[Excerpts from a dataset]

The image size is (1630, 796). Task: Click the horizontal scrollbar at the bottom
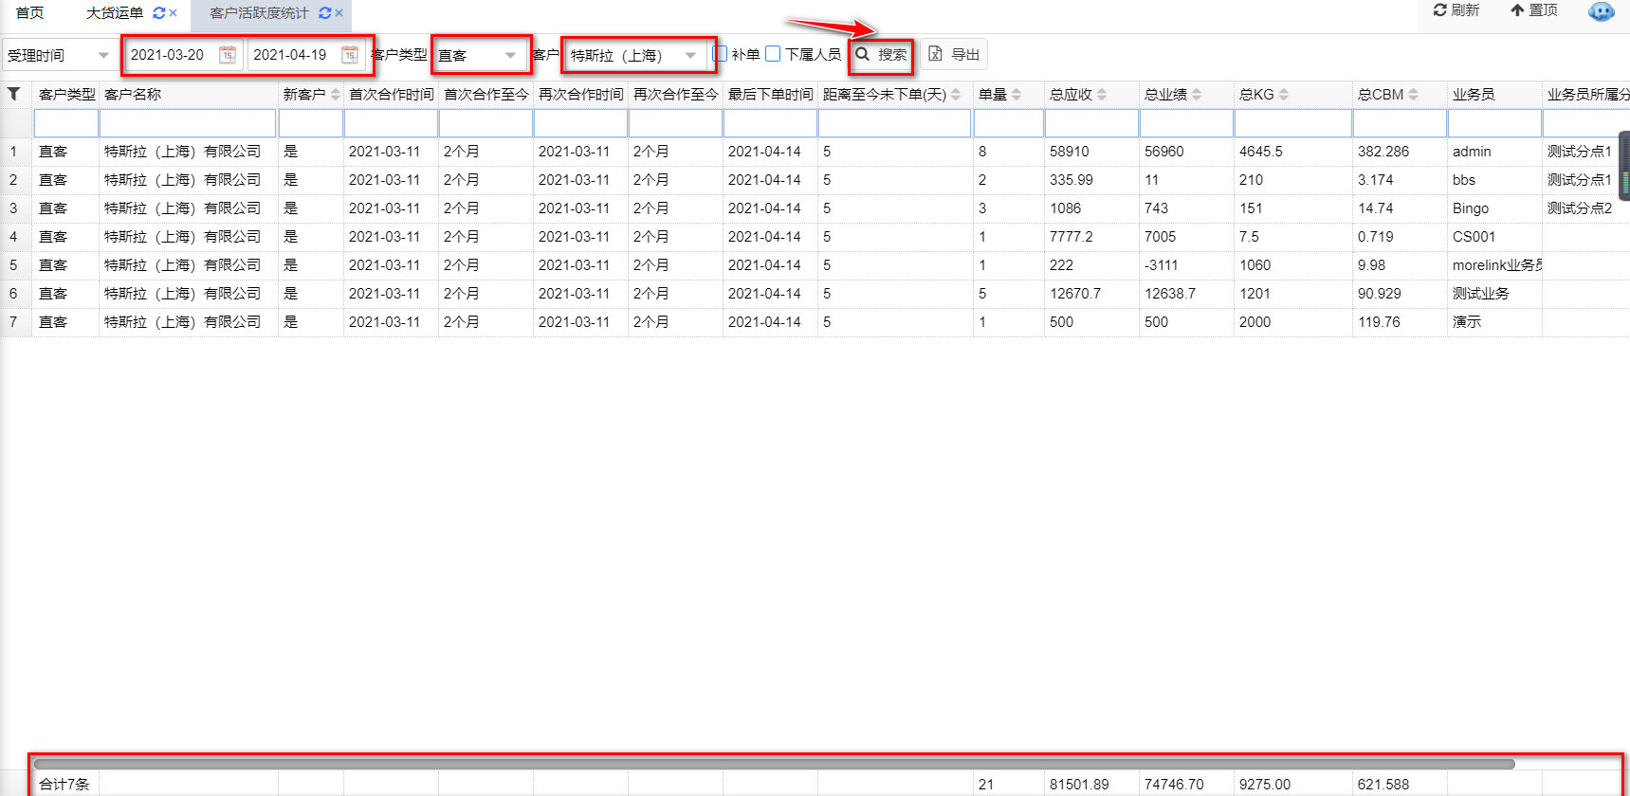click(x=773, y=764)
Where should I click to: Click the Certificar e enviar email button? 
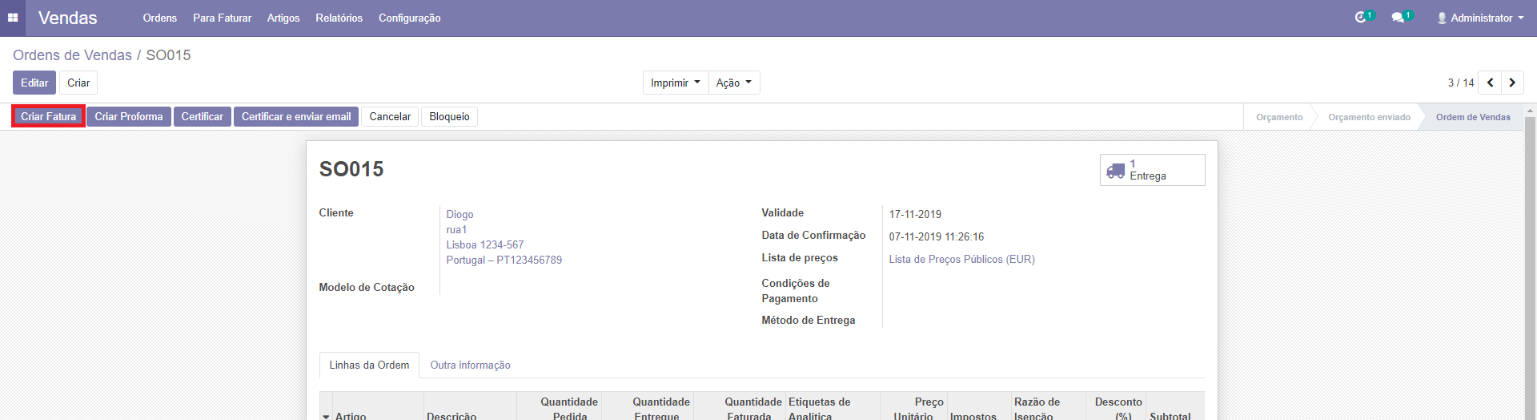pos(296,116)
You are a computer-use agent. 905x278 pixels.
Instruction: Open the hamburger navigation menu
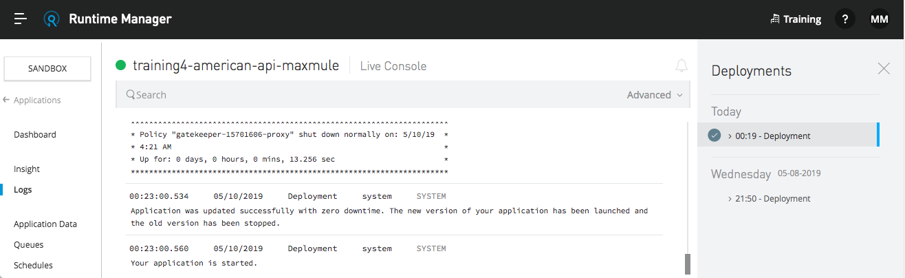point(21,19)
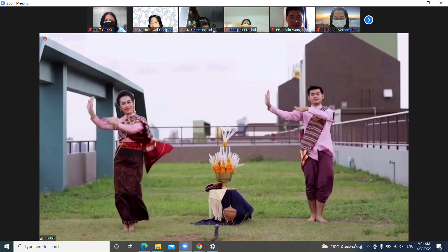Click the red Recording indicator icon
Image resolution: width=448 pixels, height=252 pixels.
point(45,39)
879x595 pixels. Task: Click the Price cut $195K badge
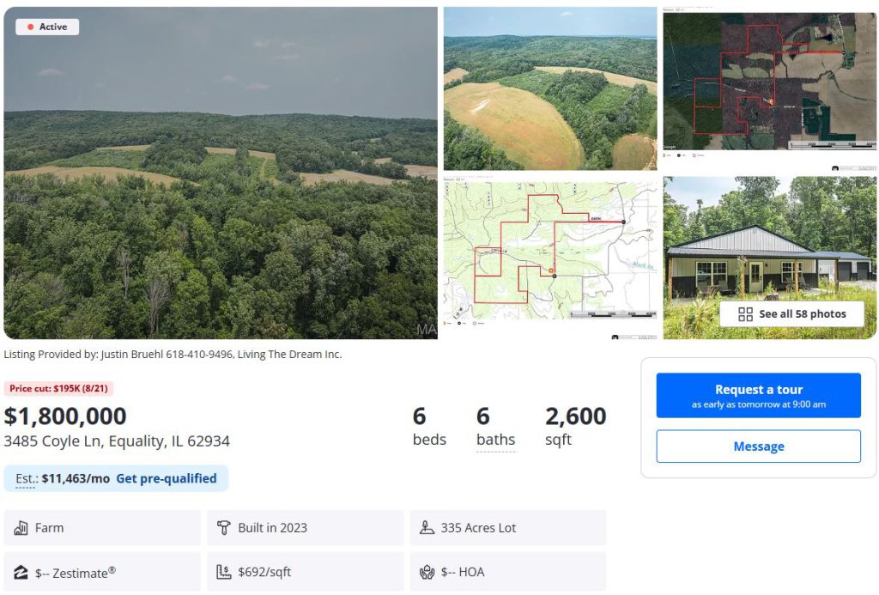[x=58, y=389]
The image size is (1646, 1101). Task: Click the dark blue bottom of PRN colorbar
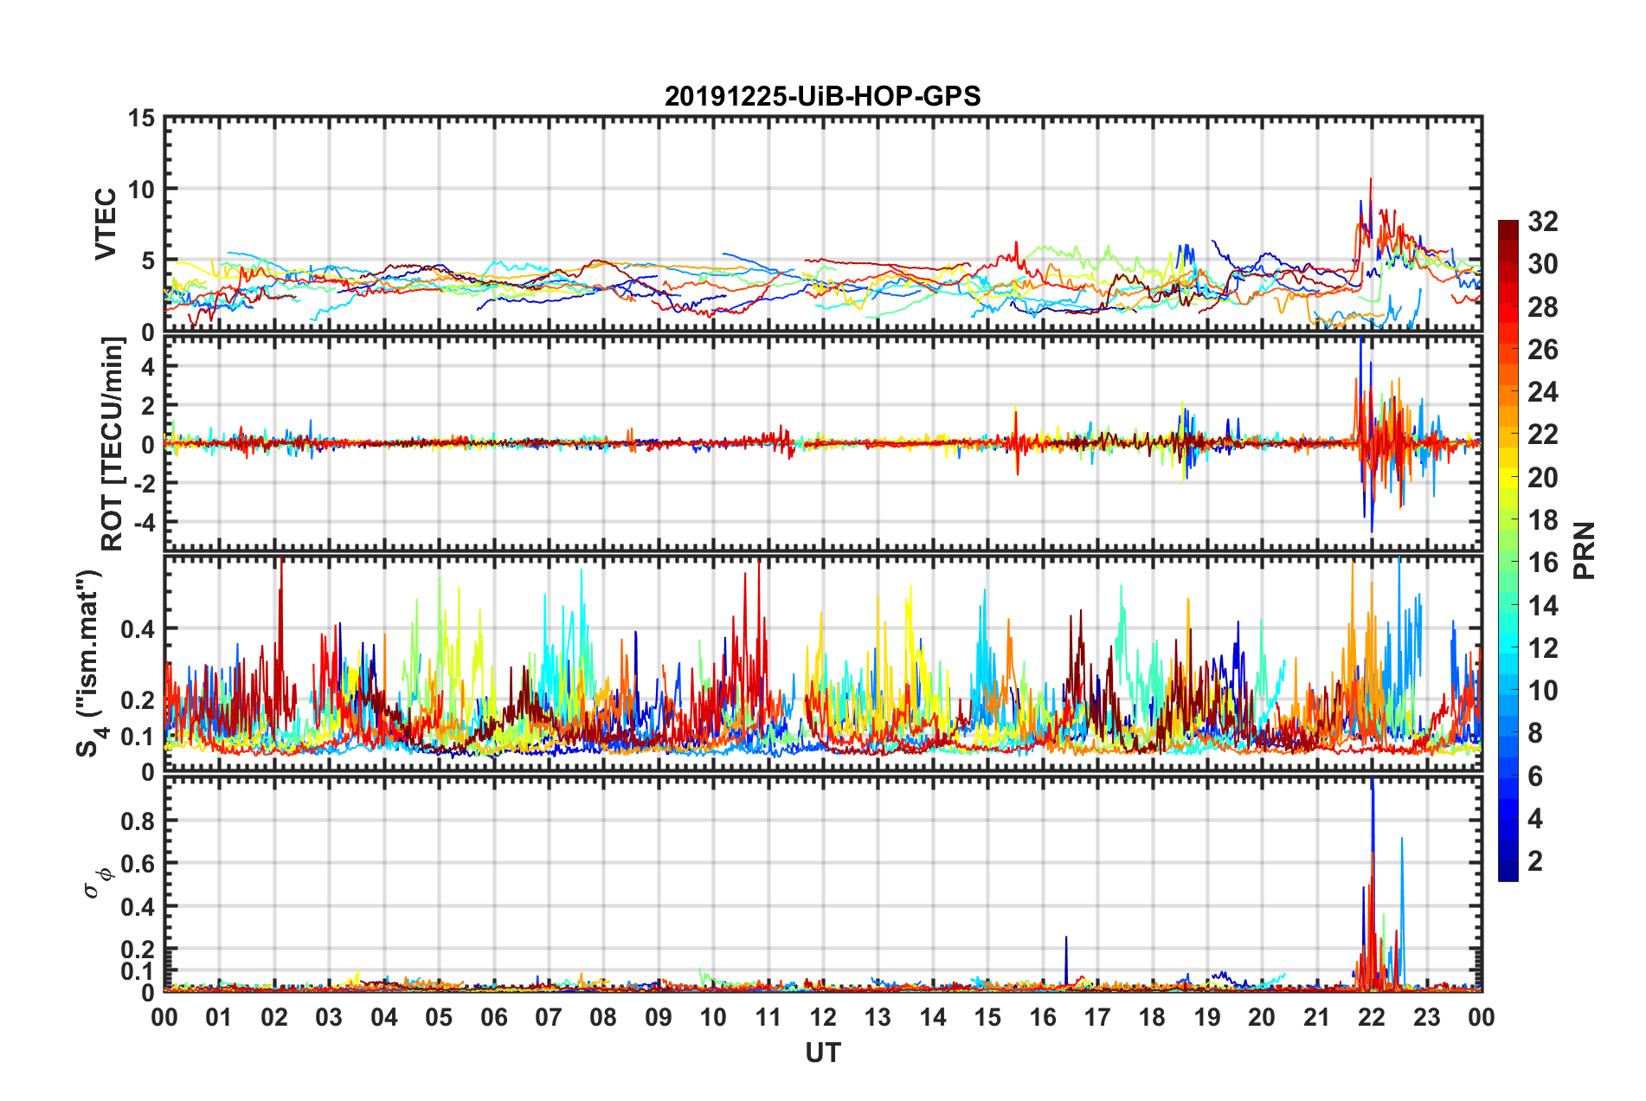coord(1508,872)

▸ **EXERCISE GOAL**
What is needed is an exact repetition of every entry, without the pictures.

▸ **TASK RESULT**
The image size is (1630, 796). Task: Click the horizontal scrollbar at the bottom
click(x=773, y=764)
Where should I click to: Click the Certificar e enviar email button? 
pos(296,116)
You are a computer-use agent. 905x278 pixels.
Instruction: Open the hamburger navigation menu
point(21,19)
Click the red Recording indicator icon
Image resolution: width=448 pixels, height=252 pixels.
point(45,39)
879x595 pixels. Task: Click the Price cut $195K badge
[x=58, y=389]
The image size is (1646, 1101). Task: Click the dark blue bottom of PRN colorbar
coord(1508,872)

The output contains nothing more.